Work required: Please copy out only the stretch of lines from the one containing "Open the Tools menu" through the one containing "click(331, 10)", replacing "Tools" with "Options" and leaving everything else unchanged.

Source data:
↓
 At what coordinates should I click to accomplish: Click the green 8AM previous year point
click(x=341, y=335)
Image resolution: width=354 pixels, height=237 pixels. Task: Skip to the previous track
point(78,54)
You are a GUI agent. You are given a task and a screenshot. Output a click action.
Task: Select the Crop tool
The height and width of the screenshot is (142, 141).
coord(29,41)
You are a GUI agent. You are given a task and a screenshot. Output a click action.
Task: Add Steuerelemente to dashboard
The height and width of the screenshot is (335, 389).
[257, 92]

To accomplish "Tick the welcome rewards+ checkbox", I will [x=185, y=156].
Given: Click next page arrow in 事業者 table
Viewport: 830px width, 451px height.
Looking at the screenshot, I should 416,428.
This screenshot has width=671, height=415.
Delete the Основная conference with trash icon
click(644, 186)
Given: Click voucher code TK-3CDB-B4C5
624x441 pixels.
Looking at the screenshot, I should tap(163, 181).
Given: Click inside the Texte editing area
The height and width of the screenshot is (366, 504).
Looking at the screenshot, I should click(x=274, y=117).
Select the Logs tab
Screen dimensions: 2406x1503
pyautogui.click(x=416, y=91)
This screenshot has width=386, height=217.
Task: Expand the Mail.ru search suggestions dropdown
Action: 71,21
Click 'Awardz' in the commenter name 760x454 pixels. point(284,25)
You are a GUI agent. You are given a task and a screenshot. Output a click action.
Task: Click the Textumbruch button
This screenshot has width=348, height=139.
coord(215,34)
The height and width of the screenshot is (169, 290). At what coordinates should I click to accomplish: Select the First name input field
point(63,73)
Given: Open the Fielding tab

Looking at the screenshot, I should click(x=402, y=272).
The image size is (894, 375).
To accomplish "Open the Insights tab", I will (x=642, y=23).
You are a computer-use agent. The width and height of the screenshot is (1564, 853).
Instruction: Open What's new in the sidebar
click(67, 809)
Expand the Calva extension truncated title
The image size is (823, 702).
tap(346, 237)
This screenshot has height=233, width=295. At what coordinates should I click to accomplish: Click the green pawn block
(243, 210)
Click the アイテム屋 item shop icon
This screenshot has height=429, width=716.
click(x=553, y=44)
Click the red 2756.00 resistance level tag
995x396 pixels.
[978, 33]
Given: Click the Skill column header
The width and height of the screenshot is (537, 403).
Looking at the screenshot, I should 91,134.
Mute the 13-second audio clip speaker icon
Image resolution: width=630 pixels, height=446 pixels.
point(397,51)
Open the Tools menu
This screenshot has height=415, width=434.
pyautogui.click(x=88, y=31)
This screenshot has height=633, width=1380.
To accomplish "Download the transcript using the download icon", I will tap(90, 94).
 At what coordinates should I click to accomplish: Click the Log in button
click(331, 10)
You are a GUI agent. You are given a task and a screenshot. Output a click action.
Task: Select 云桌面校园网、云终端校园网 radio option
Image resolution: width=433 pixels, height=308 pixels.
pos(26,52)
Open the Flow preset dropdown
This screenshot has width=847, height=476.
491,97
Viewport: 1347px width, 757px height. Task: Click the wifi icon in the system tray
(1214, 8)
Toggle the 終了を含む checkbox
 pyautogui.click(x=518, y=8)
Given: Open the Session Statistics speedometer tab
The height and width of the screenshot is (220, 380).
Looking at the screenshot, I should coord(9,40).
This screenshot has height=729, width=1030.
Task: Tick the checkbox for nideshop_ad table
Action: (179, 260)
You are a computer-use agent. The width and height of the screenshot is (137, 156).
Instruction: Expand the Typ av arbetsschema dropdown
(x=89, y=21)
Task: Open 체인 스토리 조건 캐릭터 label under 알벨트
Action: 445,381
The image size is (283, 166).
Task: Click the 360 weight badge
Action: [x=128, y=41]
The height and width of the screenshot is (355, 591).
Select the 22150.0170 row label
↑
Correct result:
Open the Options menu
This screenshot has height=415, width=434.
pyautogui.click(x=88, y=31)
This screenshot has height=633, width=1380.
To accomplish "Download the transcript using the download icon", I will tap(90, 94).
 At what coordinates should I click to accomplish: Click the Log in button
click(331, 10)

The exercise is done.